Last night: very productive. Dishes, laundry, grocery shopping, even toenail clipping...! One of the teenagers from the apartment below me was finishing up her laundry as I started mine. She can't be more than 16 and was wearing makeup of the type you see on over-eager 12-year-olds (heavy, sparkly and strong on the bright colors). She casually mentioned that she was off work that day, and had gotten a lot done during the day. Good for her, but exactly why isn't she in school? She is always very cordial to me, which is nice, but isn't enough to make me overlook the fact that her family is always blasting Indian pop music with the subwoofer turned up to 11. (They woke me up this morning at 8:30.) What might be enough to make me overlook that disturbance is the fact that she cleaned out the dryer screens. I thought I was the only one in the building who did that. It was a very pleasant surprise.
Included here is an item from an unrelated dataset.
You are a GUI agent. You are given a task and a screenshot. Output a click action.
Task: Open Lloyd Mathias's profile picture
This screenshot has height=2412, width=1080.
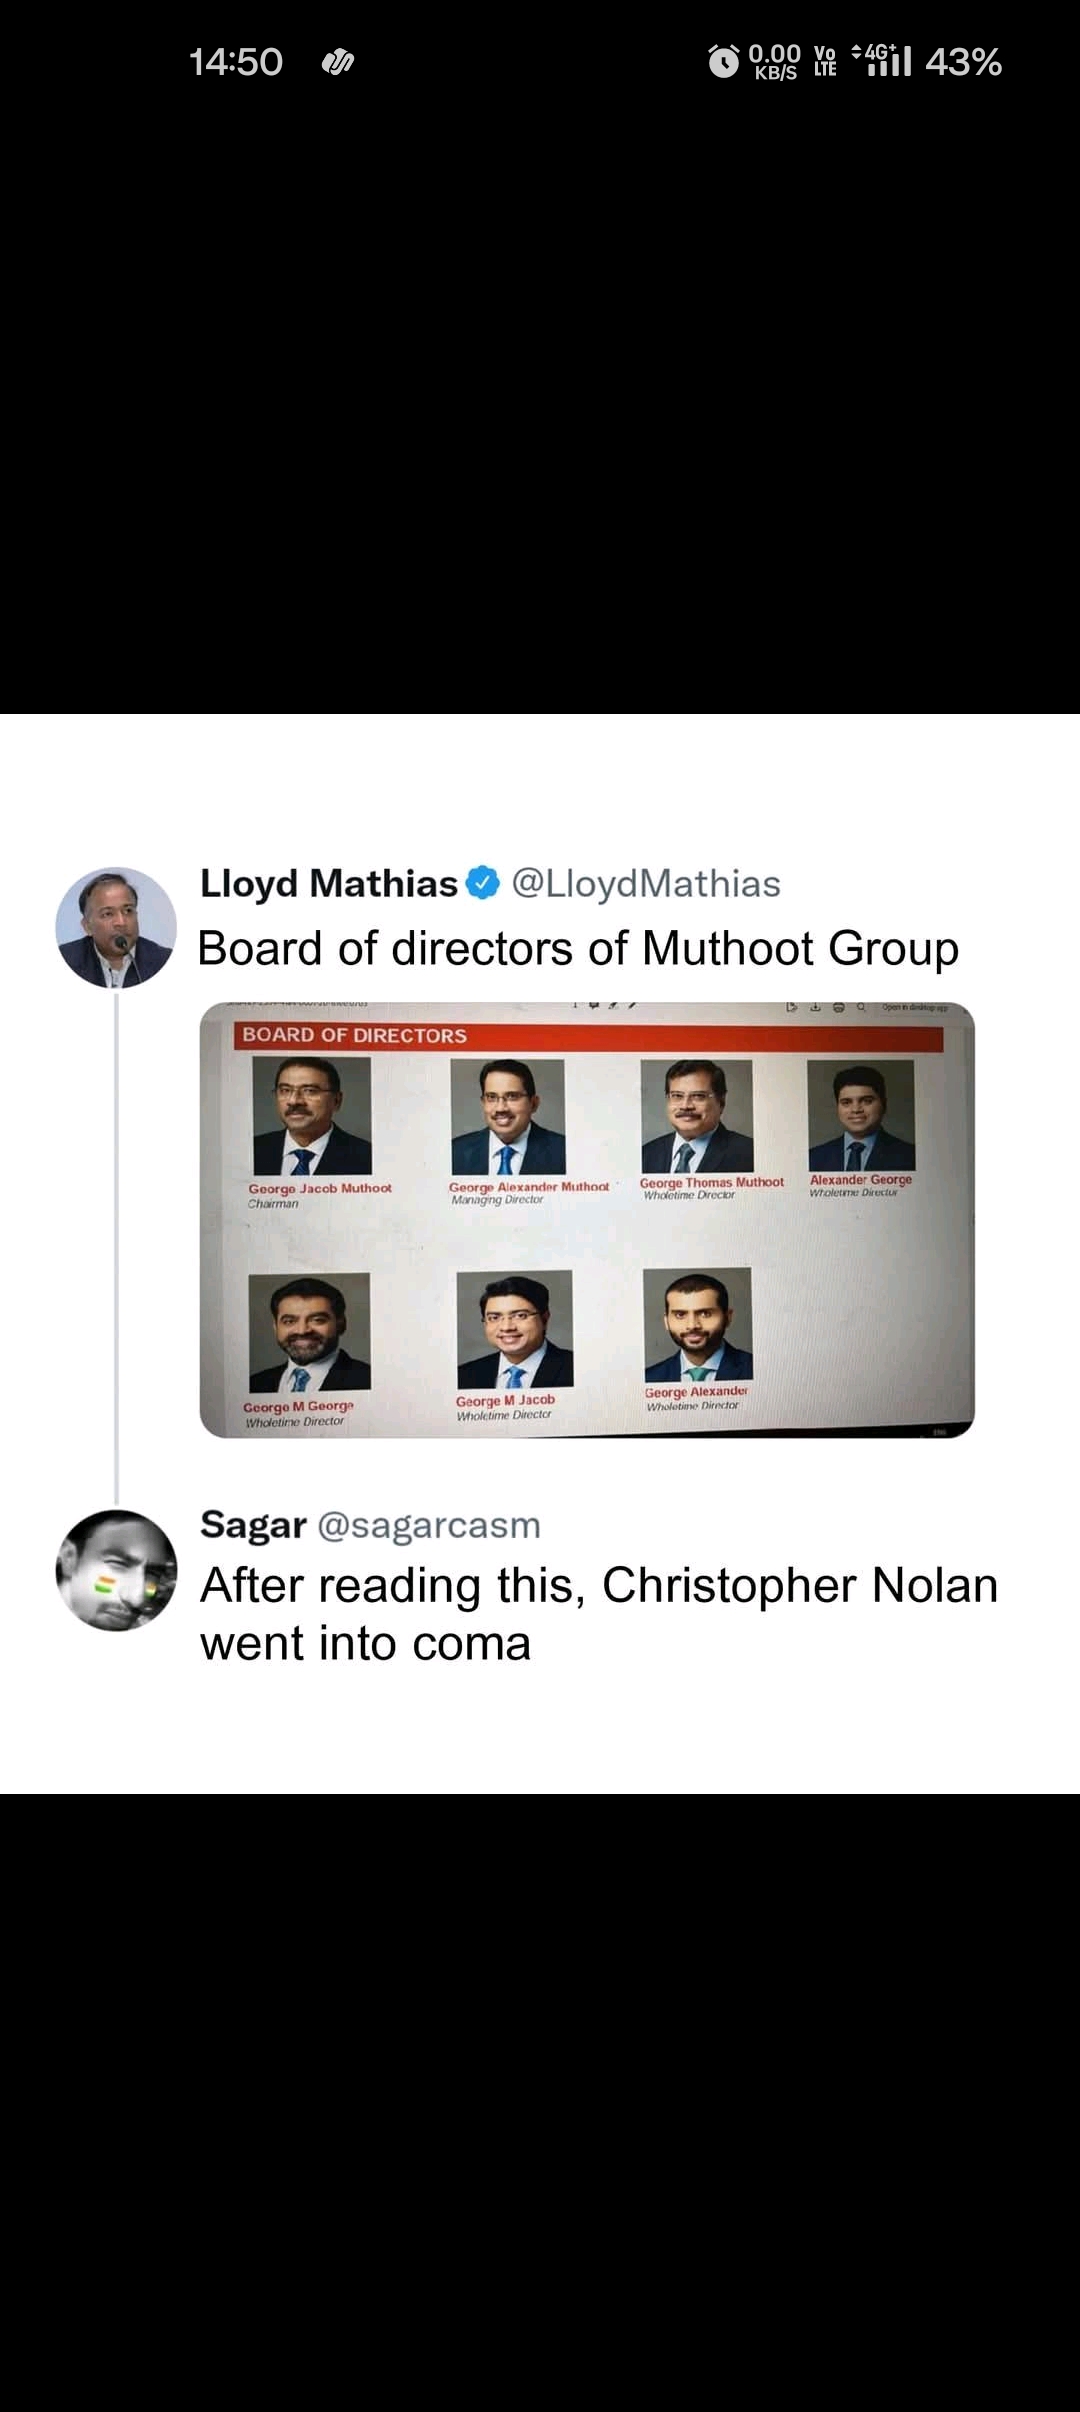(x=116, y=927)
Today I raided the R&L CD collection and listened to the New York City Opera performance of Leonard Bernstein's Candide while I worked. I've only seen it once, in the Wisconsin Union Theater while I was in grad school. But I have the Broadway cast cassette and adore the music. I am very tempted to work up "Oh, Happy We" as a duet with some tenor friend of mine among the Northshield bards; it's funny, sweet and not difficult to grasp on one hearing, without knowing the context of the show. But it's got just enough post-1600 references to bug me. (Did they have yachts back then? What about pink champagne?)